[Task list]
**A.** Rewrite the stretch of the debt column from "On debt, California's" through "version of Hamlet.", putting "Ginger" in place of "Mary Ann".
**B.** Carry the debt column forward from its final sentence.

[Reading passage]
Congress and the feds can learn a lot from California's debt management

On debt, California's responsibility—and The Skipper's sage advice

Greg Lucas' state-politics column Capitol Lowdown appears every-other week in SN&R. He also blogs at www.californiascapitol.com.

A growing body of 21st-century philsophical thought recognizes that the 98 episodes of Gilligan’s Island ask and answer all the Big Questions.

So, amid this recent flurry of mouth-frothing and hand-wringing over debt, it should be no surprise The Skipper and Mary Ann slice straight to the bottom line.

“Neither a borrower nor a lender be. Do not forget: Stay out of debt!” sings The Skipper’s Polonius to Mary Ann’s gender-bending Laertes in the castaways’ musical version of Hamlet.

What more need be said? Bill Shakespeare’s lines, set to Georges Bizet’s “Toreador Song,” tag every base—in a profoundly allegretto kind of way. Given the number of simpleminded folk involved in D.C. politics, The Skipper’s straightforward admonishment seems like it would be, well, simple to comprehend.

Nope.

Even Thurston Howell III’s fortune doesn’t come close to the $16.7 trillion limit on debt federal politicians have imposed on themselves. While such self-restraint is certainly commendable—the ceiling has only been raised 78 times since 1960—$16.7 trillion still constitutes seriously major debt.

[Data extract]
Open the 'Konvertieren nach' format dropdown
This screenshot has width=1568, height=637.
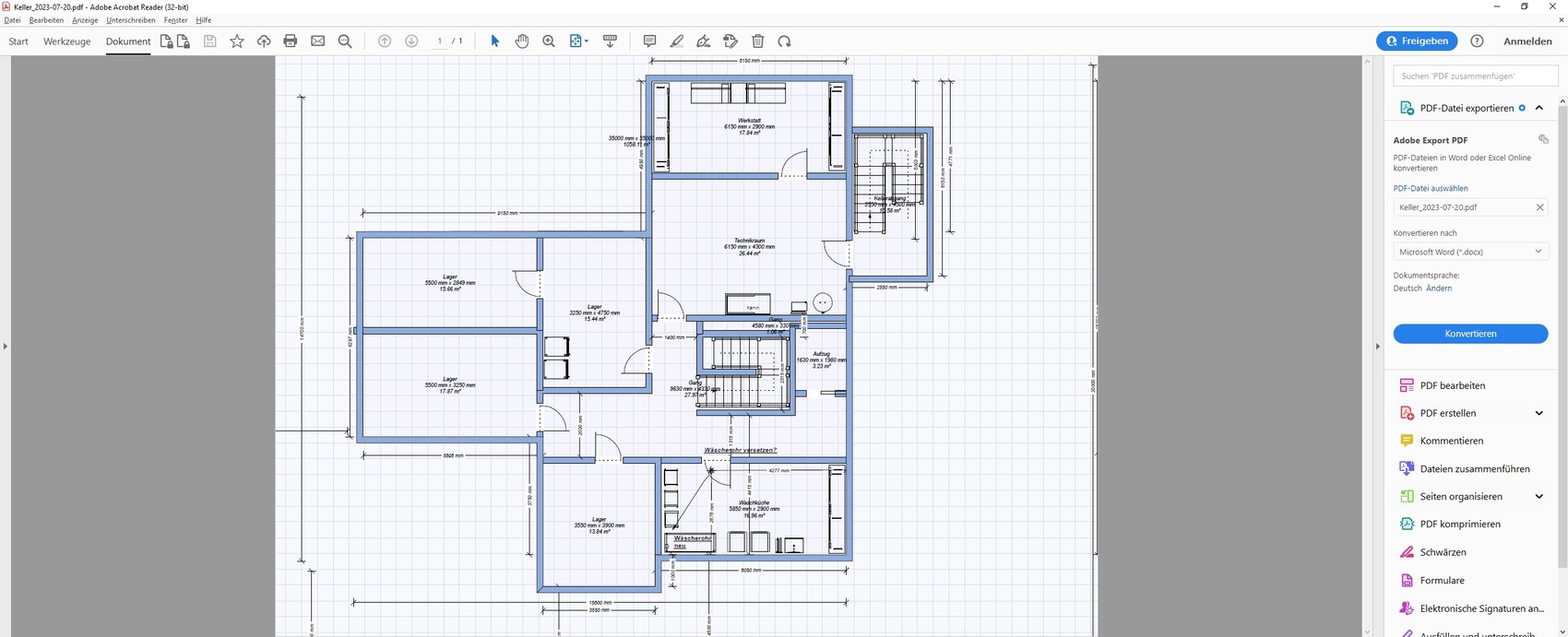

--

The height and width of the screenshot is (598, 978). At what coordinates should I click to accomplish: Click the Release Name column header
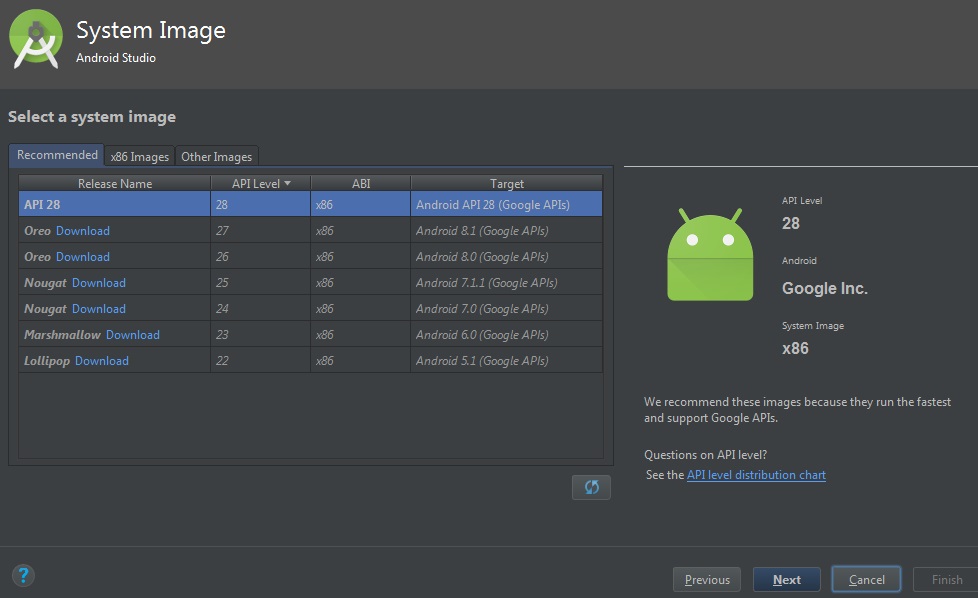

[Outputs by task]
**A.**
On debt, California's responsibility—and The Skipper's sage advice

Greg Lucas' state-politics column Capitol Lowdown appears every-other week in SN&R. He also blogs at www.californiascapitol.com.

A growing body of 21st-century philsophical thought recognizes that the 98 episodes of Gilligan’s Island ask and answer all the Big Questions.

So, amid this recent flurry of mouth-frothing and hand-wringing over debt, it should be no surprise The Skipper and Ginger slice straight to the bottom line.

“Neither a borrower nor a lender be. Do not forget: Stay out of debt!” sings The Skipper’s Polonius to Ginger’s gender-bending Laertes in the castaways’ musical version of Hamlet.

**B.**
If The Skipper were here, he’d be pissed off—a reaction he would share with scads of other Americans. Pissed off not only at the fiscal excesses needed to create a $16.7 trillion ocean of red ink, but also at the irresponsibility of elected officials not getting their gripes off their collective chests and then getting over themselves and getting on with cobbling together some face-saving compromise that gets the J-O-B done.

“Rational people would have solved this problem before now,” California’s treasurer, Bill Lockyer tells SN&R. “Slightly more rational people would solve it before the deadline.”

Lockyer is the statewide office holder whose principal job is managing the Golden State’s debt, which stands at about $130 billion. For a refreshingly rational contrast to D.C.’s scapegoating and tinny schoolyard threats, read Lockyer’s recent “Debt Affordability Report.” (At least the cover letter.)

The between-the-lines vibe of the 30-page opus thrums with responsibility and maturity and their inevitable love child, collaboration. Skipper-simple: California gets debt.

Next to the feds, California is a piker when it comes to running up its credit card. A little less than 7.7 percent of the state’s $100 billion general fund pays the annual interest on California’s outstanding debt, which primarily comes from the sale of bonds to build or repair highways and other important public structures, expand transit and preserve wild spaces.

Lockyer has taken advantage of bargain-basement interest rates to refinance some of the state’s nut, lowering those annual payments and freeing up more money for other smart investments, like a kick-ass public-education system.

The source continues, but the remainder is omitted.